Workmen are busy quarrying rock at the municipal rock quarry on Lexington Road, and much of the metal is being stored on a city lot on North Seventh Street in readiness for new street construction. City manufactured concrete sewer pipe is also stored on the city lot preparatory to the building of a storm sewer on South Fourth Street to the city limits.
Miss Mary Ashby Cheek has been appointed president of Rockford College, of Rockford, Ill. to succeed Dr. Gordon Chalmers. Miss Cheek, who is a native of Danville, will assume her new duties this fall. She is the daughter of Mrs. Addison Cheek, of Danville, was graduated from Caldwell College in Danville in 1907, then entered Mt. Holyoke where she graduated in 1913. After spending several years at home she took her masters degree at Columbia University in New York City, and later studied at the international university in Geneva Switzerland.
The Boyle Fiscal Court has adopted a resolution fixing the school tax rate for the city of Danville at $1.15 per $100 valuation of city property, the same rate as in previous years.
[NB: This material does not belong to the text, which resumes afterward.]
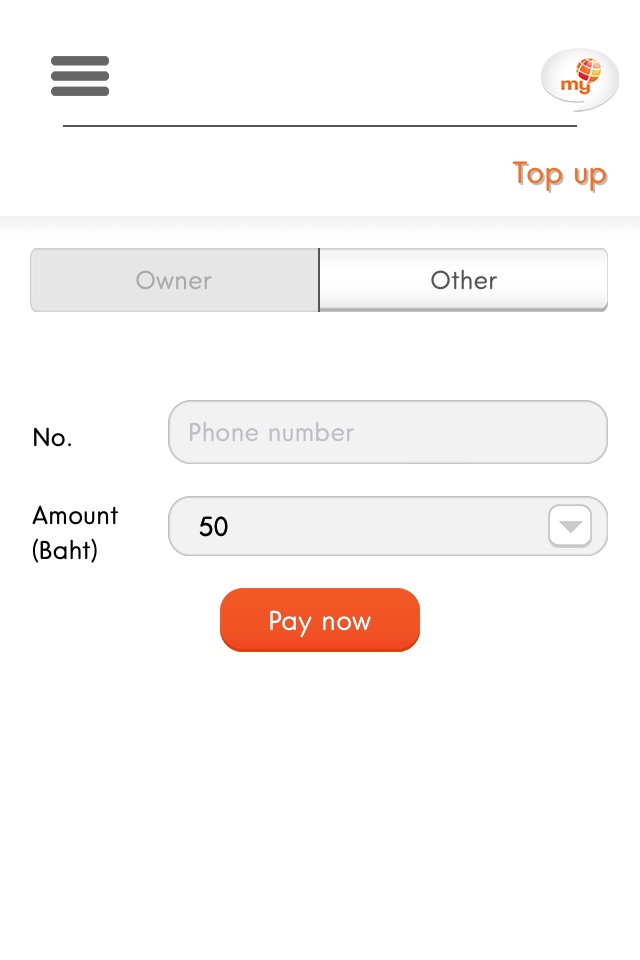Viewport: 640px width, 960px height.
Task: Click the "Amount (Baht)" label
Action: click(x=75, y=532)
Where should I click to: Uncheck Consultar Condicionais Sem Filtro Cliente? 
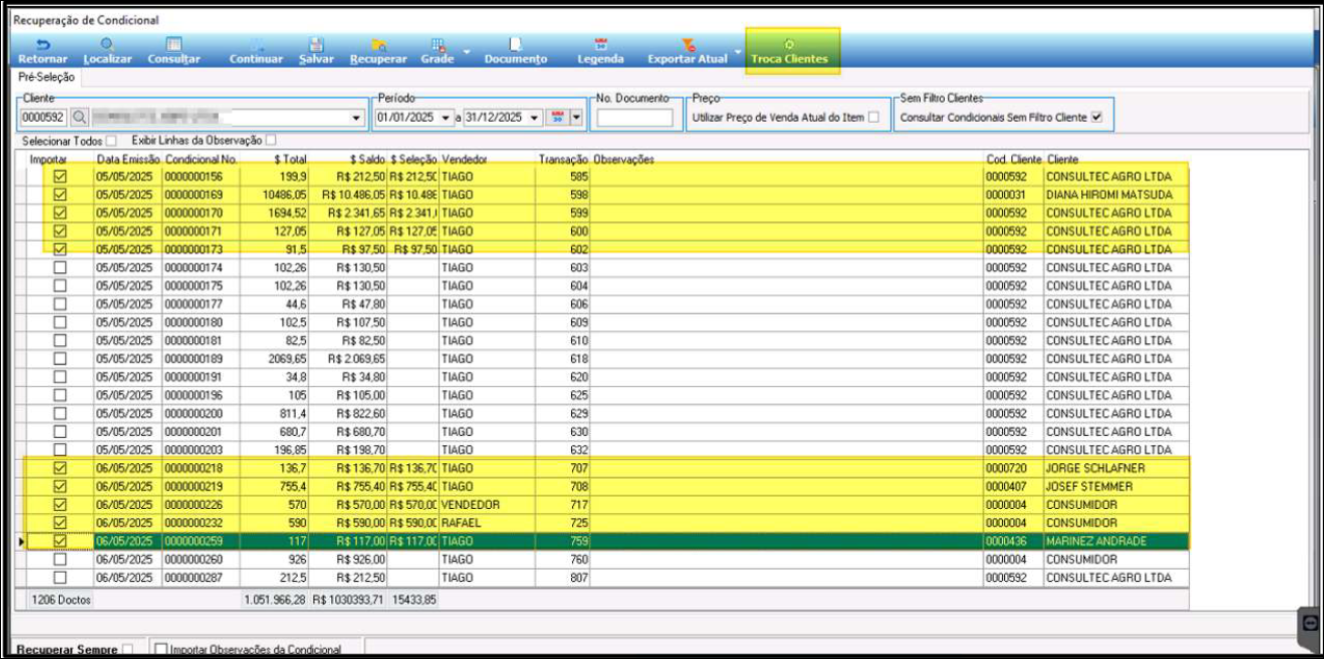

A poll tax of $1.50 was also fixed for the benefit of the school fund. The rate for the county school districts was set at 60 cents per $100 valuation and fixed a poll tax of $1 for the benefit of the county school funds.
50 years ago — 1962
Residents of the Danville area are reminded that frequent low-level training flights are being performed in this area by the C-119 “Flying Boxcars” of the 302nd Troop Carrier Wing (Reserve), Clinton County Air Force Base, Wilmington, Ohio.
Although the aircraft are visible on clear days, they fly at least three miles from the nearest heavily populated areas. Their minimum altitude is 500 feet during the day and 1,000 feet at night. They are flying about 180 miles an hour. The C-119s are easily recognizable by their twin tail booms and two engines.
Danville has experienced its first hoodlum gang-type of attack on a resident. It appears that three or four youths attacked a Centre College student. Warrants have been issued for two 17-year-old boys and two more have been questioned.
The trouble started when the victim was waiting in a car on St. Mildred’s Court when the group of youths came up and kicked the rear-view mirror off of his car. The group challenged the victim, who agreed to take the fight to Main Street and fight fair — one boy at a time. However, one of the youths held the victim while the rest of the gang jumped him.
25 years ago — 1987
Palm Beach Co., Danville’s oldest industrial plant, will be closed by the end of the year. The decision to close the 50-year-old plant on Stanford Avenue was purely economic and couldn’t be avoided.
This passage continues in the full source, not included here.